There are many ways of addressing mental health issues. In graduate school we learn about Sigmund Fraud, Carl Rogers, Alfred Adler, Carl Yung, just to name a few. Each of these psychologists created a psychological theory of why people act the way they do and using their theory explain how to affect change. For example, I could approach depressive issues from any of these perspectives and then begin treatment. I personally utilize Cognitive-Behavioral Theory. Why? Because CBT makes sense to me and is very effective. Let me assure you that other theories are also effective, so if your therapist does not utilize CBT-don’t worry. Research has supported the efficacy of all these approaches to mental health issues.

Winning is a habit.  Unfortunately, so is losing.
Vince Lombardi

Cognitive-Behavioral Theory is the idea that our thoughts, feelings and behaviors are interlinked. We can change any of the three factors and the other two will also change. A simple example of CBT:

Behavior-You have been sitting on the couch all day watching endless amounts of mindless television.
Thought- “I am such a slob.”
Feeling- Tired, disappointed, maybe even disgusted.
Change the Behavior-Get up and mow the lawn.
Thought- “I got something done today,” or “The yard looks good.”
Feeling- satisfied, maybe even proud

Naturally, issues people bring to a counseling session are more complex than our friend on the couch, but the theory is the same.

You will find counseling sessions utilizing Cognitive-Behavioral Theory to be practical. You will talk about what you are doing now. You may need to talk about the past at some time, but in Cognitive-Behavioral Theory the past is addressed in the “here and now.” That means you will look at how the past is effecting you today.

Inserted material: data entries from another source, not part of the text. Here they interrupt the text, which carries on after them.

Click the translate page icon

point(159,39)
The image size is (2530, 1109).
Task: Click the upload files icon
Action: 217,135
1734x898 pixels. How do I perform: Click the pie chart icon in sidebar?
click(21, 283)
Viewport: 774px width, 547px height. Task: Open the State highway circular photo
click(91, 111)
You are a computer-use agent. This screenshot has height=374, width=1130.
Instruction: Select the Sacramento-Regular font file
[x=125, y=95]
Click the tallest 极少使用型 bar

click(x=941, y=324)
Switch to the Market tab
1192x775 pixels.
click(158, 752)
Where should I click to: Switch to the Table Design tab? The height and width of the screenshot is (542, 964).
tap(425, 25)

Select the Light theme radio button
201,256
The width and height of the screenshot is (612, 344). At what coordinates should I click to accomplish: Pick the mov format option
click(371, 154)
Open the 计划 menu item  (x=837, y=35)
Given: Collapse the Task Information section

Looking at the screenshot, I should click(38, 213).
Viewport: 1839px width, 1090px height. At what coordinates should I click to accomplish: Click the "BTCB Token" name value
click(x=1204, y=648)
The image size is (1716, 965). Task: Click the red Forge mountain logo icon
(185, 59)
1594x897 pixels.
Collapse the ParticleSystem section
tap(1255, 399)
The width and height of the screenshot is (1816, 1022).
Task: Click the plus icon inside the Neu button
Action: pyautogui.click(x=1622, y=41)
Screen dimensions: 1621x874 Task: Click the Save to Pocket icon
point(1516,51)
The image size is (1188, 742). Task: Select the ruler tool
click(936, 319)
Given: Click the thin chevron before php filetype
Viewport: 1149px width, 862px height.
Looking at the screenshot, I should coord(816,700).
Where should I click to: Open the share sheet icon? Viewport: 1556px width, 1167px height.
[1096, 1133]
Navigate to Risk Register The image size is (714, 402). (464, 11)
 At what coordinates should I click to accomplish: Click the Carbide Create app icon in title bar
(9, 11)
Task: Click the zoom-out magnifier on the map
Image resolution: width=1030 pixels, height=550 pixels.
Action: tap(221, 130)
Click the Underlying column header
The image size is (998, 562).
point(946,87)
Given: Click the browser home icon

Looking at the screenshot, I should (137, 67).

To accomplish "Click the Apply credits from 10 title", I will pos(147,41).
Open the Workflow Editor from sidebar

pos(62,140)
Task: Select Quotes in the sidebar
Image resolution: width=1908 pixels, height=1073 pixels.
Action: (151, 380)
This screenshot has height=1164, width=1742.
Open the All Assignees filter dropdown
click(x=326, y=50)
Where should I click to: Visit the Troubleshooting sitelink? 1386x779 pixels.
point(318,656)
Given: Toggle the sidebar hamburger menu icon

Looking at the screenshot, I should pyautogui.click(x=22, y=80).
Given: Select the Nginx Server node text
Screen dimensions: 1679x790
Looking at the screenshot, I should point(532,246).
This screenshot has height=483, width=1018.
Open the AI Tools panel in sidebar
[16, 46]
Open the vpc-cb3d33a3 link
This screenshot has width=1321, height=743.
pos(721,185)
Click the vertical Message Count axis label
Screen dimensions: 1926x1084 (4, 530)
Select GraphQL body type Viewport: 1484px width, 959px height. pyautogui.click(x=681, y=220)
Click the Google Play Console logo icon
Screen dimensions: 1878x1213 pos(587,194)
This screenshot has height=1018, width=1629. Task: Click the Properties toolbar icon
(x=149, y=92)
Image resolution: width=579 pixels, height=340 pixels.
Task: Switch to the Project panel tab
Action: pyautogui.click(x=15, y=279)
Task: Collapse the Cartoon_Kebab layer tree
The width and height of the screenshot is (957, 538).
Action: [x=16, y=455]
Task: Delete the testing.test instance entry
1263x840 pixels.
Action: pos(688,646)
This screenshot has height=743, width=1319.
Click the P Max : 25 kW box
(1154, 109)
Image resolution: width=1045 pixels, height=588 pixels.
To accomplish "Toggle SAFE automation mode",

Typically, Cognitive-Behavioral Therapy is shorter in length than other therapeutic interventions. In my own practice I find 12-16 sessions to be more than adequate to address a specific issue. We often meet weekly for 3-4 sessions and then drop to every other week and later monthly.

In general, Cognitive-Behavioral Therapy is very positive. The goal is to assist the client in stepping out of their rut and moving on with their life.